INFORMATION PROVIDED →
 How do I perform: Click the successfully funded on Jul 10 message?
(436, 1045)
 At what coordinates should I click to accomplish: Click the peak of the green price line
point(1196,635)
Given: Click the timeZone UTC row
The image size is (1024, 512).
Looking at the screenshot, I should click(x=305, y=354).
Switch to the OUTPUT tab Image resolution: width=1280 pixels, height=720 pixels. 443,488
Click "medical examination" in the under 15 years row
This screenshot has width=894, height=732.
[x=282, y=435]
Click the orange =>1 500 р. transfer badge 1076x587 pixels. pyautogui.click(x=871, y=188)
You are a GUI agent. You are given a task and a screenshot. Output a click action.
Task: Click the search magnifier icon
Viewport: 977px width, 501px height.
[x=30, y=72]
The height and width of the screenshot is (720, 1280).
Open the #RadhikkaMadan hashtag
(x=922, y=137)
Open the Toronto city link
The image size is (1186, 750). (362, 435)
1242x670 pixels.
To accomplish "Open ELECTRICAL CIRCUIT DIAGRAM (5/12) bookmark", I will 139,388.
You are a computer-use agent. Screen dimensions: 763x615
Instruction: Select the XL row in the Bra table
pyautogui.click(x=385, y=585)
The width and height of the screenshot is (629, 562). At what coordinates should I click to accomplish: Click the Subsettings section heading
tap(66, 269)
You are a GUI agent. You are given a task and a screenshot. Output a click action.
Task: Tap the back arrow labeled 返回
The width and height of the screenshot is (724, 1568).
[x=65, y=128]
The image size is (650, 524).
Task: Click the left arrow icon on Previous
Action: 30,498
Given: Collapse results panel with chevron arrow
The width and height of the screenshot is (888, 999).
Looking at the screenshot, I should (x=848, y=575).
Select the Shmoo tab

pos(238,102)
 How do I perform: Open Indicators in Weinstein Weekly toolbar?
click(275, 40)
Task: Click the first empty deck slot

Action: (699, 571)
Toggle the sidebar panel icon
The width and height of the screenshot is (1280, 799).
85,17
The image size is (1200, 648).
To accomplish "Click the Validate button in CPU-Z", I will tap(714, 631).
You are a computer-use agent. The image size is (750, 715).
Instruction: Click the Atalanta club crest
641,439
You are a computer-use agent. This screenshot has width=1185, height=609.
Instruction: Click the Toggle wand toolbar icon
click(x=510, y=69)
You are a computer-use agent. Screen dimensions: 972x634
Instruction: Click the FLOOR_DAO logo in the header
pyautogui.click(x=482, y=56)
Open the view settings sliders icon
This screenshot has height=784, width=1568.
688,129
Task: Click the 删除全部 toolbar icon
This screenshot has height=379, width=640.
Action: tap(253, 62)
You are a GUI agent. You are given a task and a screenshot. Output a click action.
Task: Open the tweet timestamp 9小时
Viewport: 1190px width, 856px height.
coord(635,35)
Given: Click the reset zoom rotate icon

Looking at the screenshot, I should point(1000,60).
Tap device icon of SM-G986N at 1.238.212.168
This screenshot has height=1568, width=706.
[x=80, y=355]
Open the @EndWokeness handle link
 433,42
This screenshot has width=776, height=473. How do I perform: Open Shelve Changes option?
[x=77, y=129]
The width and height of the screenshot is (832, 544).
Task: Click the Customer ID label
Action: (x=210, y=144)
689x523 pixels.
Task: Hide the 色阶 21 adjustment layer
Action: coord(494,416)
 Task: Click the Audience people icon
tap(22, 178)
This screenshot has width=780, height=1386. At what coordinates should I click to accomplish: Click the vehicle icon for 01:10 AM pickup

WORK TASK → All that is needed is a number: how many lines in the data above contain the string "dimensions".

SOLUTION → 2